A Japanese survivor's tale of life after the bomb
In the Autumn Wind, by Dorothy Stroup. New York: Charles Scribner's Sons. $19.95. 437 pages. As the anniversaries of the 1945 atomic bombings of Hiroshima and Nagasaki approach each August, thoughtful people everywhere must wonder how best to commemorate those cataclysmic events. This year, they'd do well to begin by reading Dorothy Stroup's novel.

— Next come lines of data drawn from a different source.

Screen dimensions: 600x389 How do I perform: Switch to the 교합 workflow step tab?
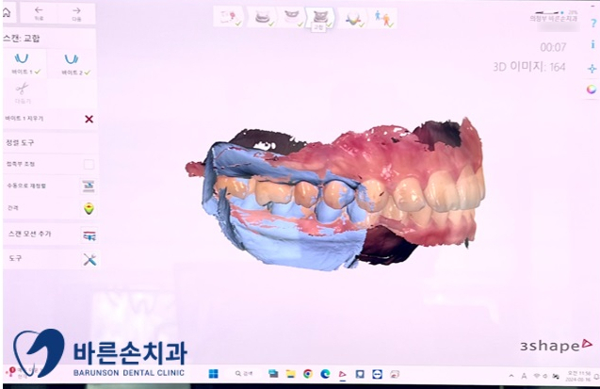(319, 18)
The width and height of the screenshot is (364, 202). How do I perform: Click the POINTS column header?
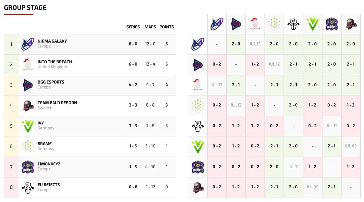tap(167, 27)
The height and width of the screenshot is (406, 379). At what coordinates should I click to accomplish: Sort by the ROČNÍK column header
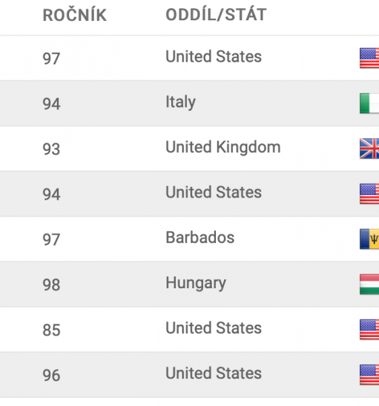pos(74,14)
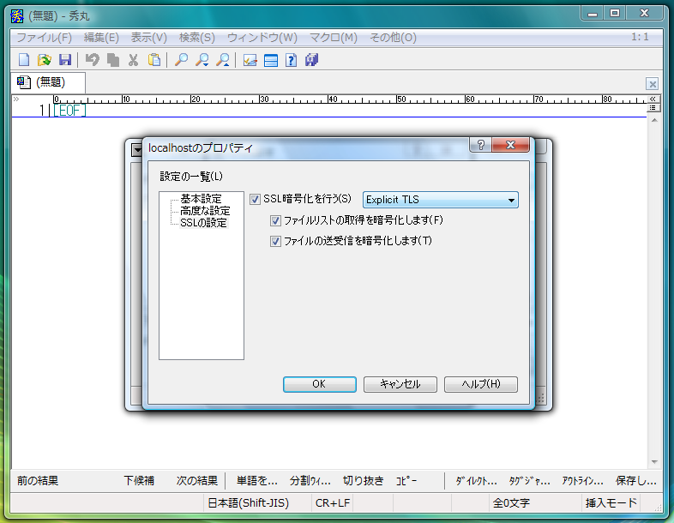Click the Find next (down arrow) magnifier icon
This screenshot has width=674, height=523.
(202, 60)
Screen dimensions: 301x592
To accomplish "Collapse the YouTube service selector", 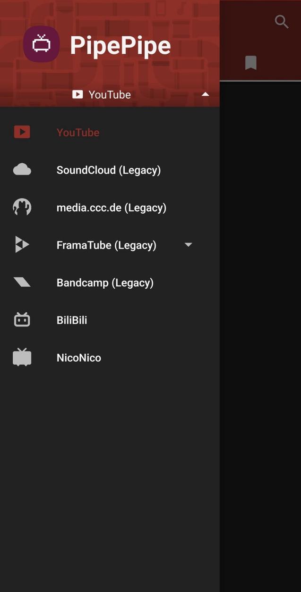I will coord(205,94).
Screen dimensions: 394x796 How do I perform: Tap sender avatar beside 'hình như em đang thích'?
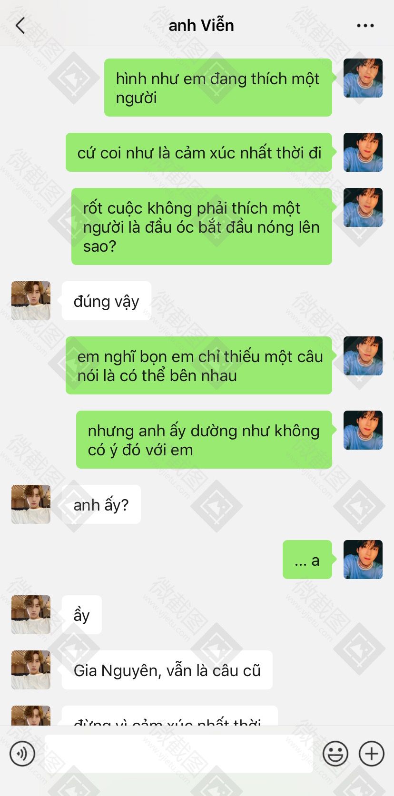pyautogui.click(x=363, y=78)
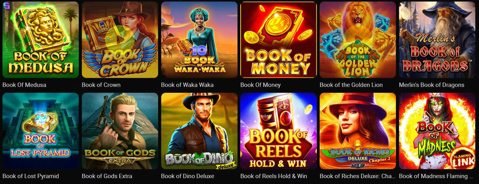Image resolution: width=479 pixels, height=184 pixels.
Task: Open Book of Reels Hold & Win thumbnail
Action: pos(279,131)
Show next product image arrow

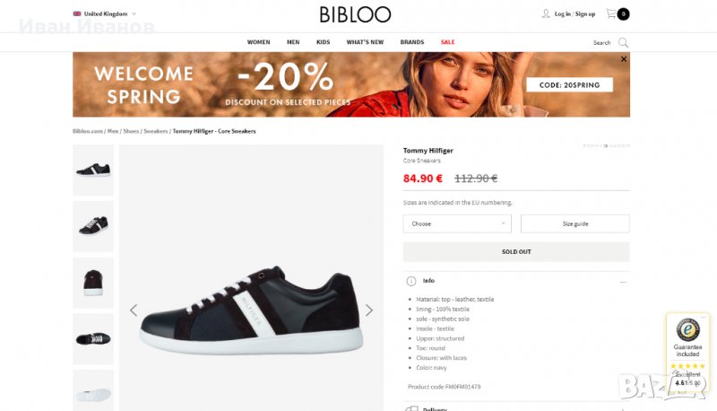(368, 310)
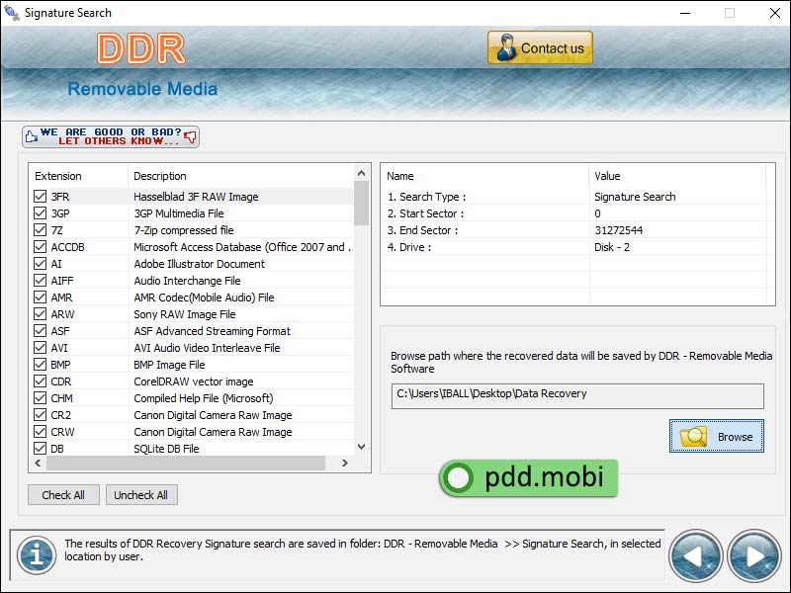791x593 pixels.
Task: Open Contact us
Action: pos(540,46)
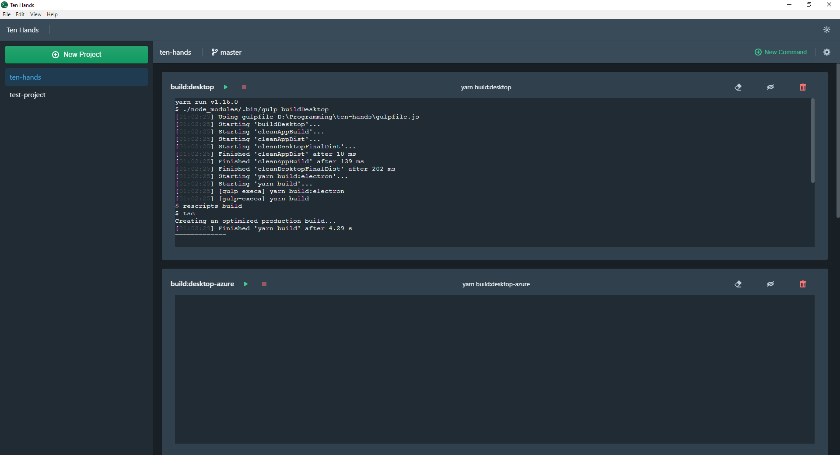The image size is (840, 455).
Task: Click the master git branch indicator
Action: coord(226,52)
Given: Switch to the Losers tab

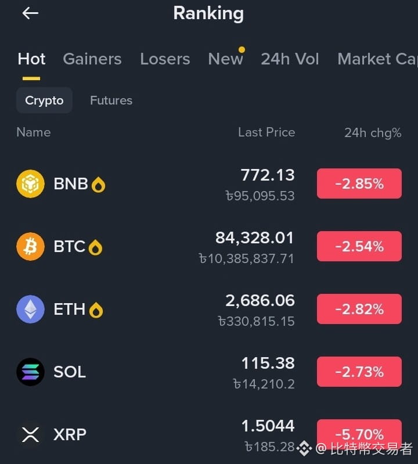Looking at the screenshot, I should [165, 59].
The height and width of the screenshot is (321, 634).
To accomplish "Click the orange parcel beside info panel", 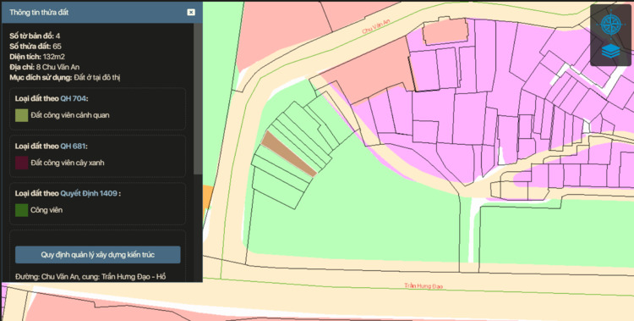I will point(207,197).
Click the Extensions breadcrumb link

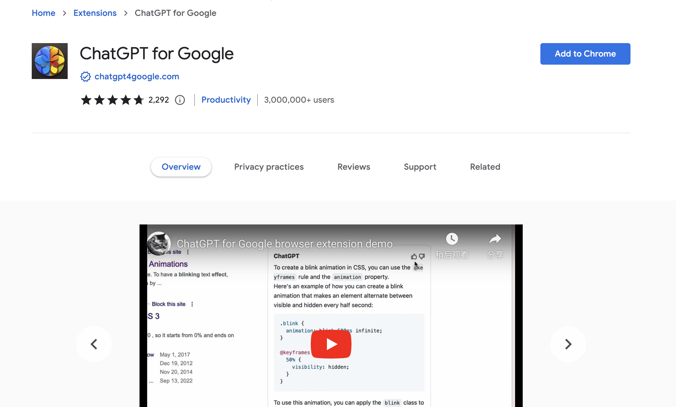(x=95, y=13)
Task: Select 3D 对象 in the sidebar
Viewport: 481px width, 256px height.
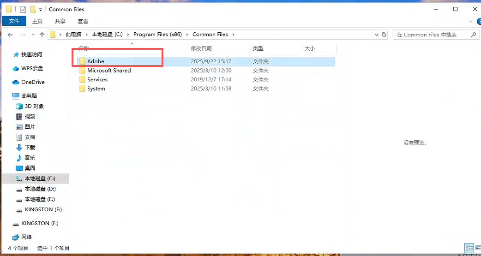Action: 34,106
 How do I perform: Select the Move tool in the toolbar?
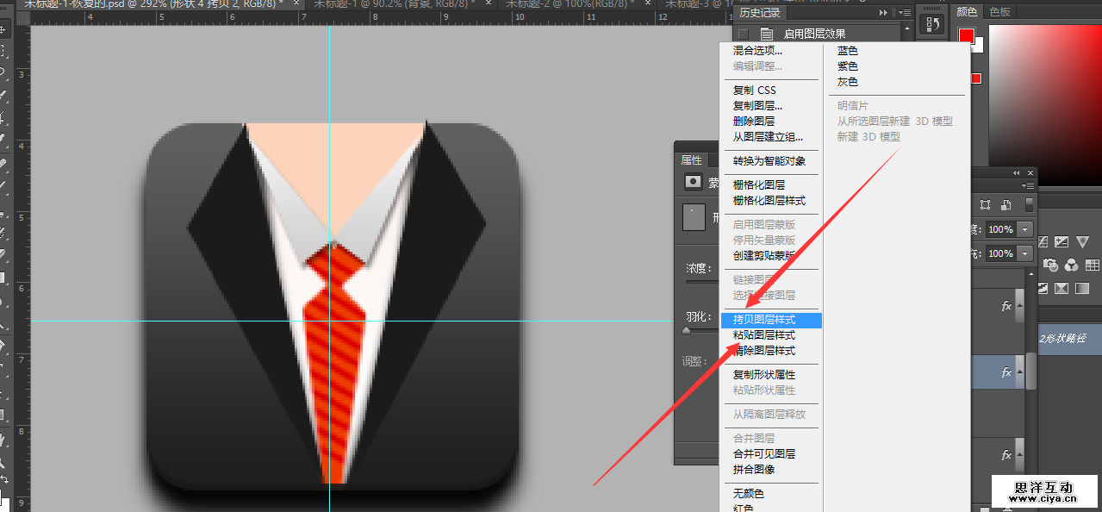[x=3, y=29]
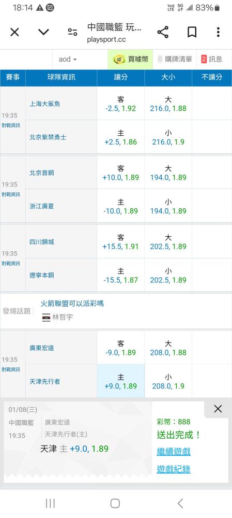
Task: Click the 買噱幣 button
Action: coord(130,59)
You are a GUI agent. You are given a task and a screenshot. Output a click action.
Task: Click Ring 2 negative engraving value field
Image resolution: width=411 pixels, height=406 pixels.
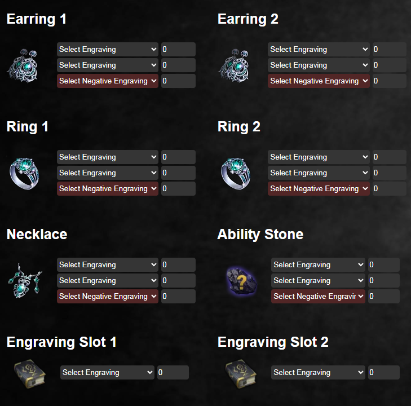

Much of the literature that has grown up around the bombings of both cities has focused on the immediate devastation and on the ensuing international remorse. But ``In the Autumn Wind'' takes a slightly different approach. The author is an American who has lived and taught in Japan, and her viewpoint is distinctly Japanese. What's more, the voice she chooses to tell her story is that of a hibakusha - a survivor of the atomic bomb.
Chiyo Hara is a young Japanese mother, one of the few who walked through the epicenter of the blast in Hiroshima and lived to tell about it. Her eldest son was killed in the first blinding flash of light, and in the days, weeks, and years that followed, there were many other, equally wrenching deaths. Chiyo has her own desperate moments, but she manages to keep herself and the remaining members of her family alive - and ultimately thriving.
As it spans 40 years in the lives of one Japanese family, the novel spares few emotions. Unforgettable vignettes describing the horrors of the bombing itself are matched by the author's well-researched treatment of issues that took years to resolve and touched few Westerners, including the repatriation of some 6 million Japanese from Korea, Manchuria, China, Siberia, and Southeast Asia. There also are lovely touches of detail, from bath salts perfumed with pine needles and rose petals to flowers arranged in heirloom vases, and intimate glimpses of home life behind the rice-paper panels.
Stroup not only captures significant inflections of language, but also approaches deeper stirrings of the national soul as she recounts the struggles of generations of Japanese to find answers to pressing questions of armaments and peace, of collective guilt and individual forgiveness. As a survival tale, her novel sets memorable goals.
Diane Manuel is a free-lance book reviewer.